EXERCISE DETAILS
Every line in the records below between the one holding "Viewport: 1080px width, 1015px" and the one holding "Instruction: Click the", inclusive, is to be set down exactly; all other lines are to be left out.

ENTRIES SHOWN
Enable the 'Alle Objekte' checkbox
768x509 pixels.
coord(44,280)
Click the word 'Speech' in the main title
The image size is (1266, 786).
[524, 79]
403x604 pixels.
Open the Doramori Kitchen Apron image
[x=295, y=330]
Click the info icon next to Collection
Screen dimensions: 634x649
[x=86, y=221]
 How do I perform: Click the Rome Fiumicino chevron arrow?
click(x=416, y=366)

...

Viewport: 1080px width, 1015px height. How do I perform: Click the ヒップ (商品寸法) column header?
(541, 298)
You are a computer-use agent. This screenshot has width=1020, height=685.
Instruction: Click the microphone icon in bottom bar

EXERCISE RESPONSE
Viewport: 1080px width, 1015px height. How do I perform: Click the ヒップ (商品寸法) column header?
(541, 298)
You are a computer-use agent. This screenshot has width=1020, height=685.
Instruction: Click the microphone icon in bottom bar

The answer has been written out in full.